O Tribunal de Contas da União (TCU) negocia um novo modelo de monitoramento para acompanhar riscos e operações de crédito em bancos públicos federais. A proposta envolve convênio com o Banco Central (BC) e regras para envio contínuo de dados à Corte.
A ideia é acompanhar instituições como Banco do Brasil, Caixa Econômica Federal e BNDES. Relator do processo, o ministro Walton Alencar Rodrigues afirma que o modelo atual dificulta a reação rápida a problemas no sistema financeiro estatal.
O TCU defende acesso regular a informações hoje concentradas no BC, argumentando que a falta de integração atrasa a identificação de distorções e riscos. Segundo o relator, a transparência reduz o atraso entre fato e atuação do órgão de controle.

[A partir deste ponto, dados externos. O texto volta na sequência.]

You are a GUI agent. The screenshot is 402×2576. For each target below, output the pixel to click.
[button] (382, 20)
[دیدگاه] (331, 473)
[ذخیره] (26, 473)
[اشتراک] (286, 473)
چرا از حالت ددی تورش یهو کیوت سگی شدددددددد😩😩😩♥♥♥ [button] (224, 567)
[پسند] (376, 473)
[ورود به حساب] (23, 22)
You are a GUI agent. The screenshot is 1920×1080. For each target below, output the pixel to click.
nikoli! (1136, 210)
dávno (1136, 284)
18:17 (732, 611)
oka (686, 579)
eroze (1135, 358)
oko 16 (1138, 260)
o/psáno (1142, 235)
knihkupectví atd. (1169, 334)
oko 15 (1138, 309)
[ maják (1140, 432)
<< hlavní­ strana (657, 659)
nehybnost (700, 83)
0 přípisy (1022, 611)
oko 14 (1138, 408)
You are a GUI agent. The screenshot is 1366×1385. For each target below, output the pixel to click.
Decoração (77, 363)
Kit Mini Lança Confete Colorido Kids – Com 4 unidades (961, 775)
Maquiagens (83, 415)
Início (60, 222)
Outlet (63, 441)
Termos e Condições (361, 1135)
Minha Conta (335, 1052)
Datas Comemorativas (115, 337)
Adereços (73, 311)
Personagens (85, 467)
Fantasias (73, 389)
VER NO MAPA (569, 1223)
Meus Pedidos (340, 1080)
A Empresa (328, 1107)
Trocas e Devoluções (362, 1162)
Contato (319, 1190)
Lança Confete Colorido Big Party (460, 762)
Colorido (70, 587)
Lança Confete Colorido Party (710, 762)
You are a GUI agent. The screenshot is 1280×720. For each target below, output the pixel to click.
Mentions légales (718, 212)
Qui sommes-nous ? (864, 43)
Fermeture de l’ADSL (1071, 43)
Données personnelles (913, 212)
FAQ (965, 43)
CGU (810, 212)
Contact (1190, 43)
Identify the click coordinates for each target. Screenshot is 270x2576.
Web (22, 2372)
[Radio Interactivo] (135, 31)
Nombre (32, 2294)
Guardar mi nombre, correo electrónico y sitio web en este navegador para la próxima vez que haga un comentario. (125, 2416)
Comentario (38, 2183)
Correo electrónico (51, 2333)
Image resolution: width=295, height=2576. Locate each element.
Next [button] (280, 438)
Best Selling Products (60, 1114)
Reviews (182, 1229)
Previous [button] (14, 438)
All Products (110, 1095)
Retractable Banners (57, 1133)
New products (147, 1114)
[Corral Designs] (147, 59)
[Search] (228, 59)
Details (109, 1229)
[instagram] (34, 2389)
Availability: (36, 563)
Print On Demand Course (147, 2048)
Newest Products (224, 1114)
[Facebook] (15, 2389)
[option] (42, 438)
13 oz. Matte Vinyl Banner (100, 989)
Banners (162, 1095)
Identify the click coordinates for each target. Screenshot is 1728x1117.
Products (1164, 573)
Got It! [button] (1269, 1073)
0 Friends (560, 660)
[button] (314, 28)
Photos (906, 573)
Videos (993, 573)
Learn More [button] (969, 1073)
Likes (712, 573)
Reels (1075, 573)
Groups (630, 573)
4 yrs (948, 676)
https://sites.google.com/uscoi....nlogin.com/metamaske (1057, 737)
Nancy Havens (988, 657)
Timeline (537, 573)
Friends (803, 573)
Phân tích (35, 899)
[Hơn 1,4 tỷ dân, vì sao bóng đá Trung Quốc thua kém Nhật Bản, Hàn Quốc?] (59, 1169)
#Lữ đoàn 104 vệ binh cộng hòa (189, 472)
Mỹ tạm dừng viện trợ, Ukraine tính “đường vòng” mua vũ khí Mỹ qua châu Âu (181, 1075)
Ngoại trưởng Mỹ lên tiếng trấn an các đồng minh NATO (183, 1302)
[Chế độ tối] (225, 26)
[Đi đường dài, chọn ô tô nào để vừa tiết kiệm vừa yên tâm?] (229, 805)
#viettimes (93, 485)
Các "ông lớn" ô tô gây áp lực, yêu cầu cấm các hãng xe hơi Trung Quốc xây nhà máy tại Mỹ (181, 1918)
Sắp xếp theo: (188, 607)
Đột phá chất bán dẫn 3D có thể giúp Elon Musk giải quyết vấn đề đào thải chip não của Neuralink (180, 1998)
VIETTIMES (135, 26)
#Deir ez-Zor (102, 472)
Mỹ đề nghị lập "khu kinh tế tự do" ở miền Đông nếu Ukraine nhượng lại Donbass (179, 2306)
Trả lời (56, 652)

Um grupo de trabalho seria criado para estruturar o convênio com o BC, regulamentando o envio de dados com base no sigilo bancário. Os dados seriam anonimizados, sem identificar clientes, para focar na atuação das instituições públicas e na gestão de riscos.
O objetivo técnico é medir impacto de operações com recursos públicos e, mesmo em operações com recursos privados, avaliar efeitos possíveis sobre o patrimônio público. O monitoramento visa evitar perdas que afetem a disponibilidade de recursos do Estado.
O TCU já desenvolve ferramentas de monitoramento, com painéis que cruzam dados para detectar operações atípicas. Em especial, empréstimos de alto valor a empresas de maior risco e inconsistências no perfil de tomadores podem sinalizar vulnerabilidades.
A pressão aumenta em função de episódios recentes envolvendo o BRB e o Banco Master, que expuseram falhas na detecção de riscos. O tribunal vê a fiscalização atual como, em alguns casos, reativa.
A proposta busca diminuir o intervalo entre ocorrência de risco e resposta do órgão de controle. A ideia é ampliar a supervisão com um fluxo contínuo de dados, fortalecendo a prevenção.
A discussão também reacende o debate sobre a relação entre a autonomia do BC e o papel de controle externo do TCU. A Corte defende que independência não anula prestações de contas, especialmente em decisões com efeito sistêmico.
Proposta e implementação
A estrutura regulatória deve viabilizar o envio contínuo de informações, garantindo anonimização e respeito a sigilo. A expectativa é que o convênio com o BC defina padrões técnicos, prazos e responsabilidades.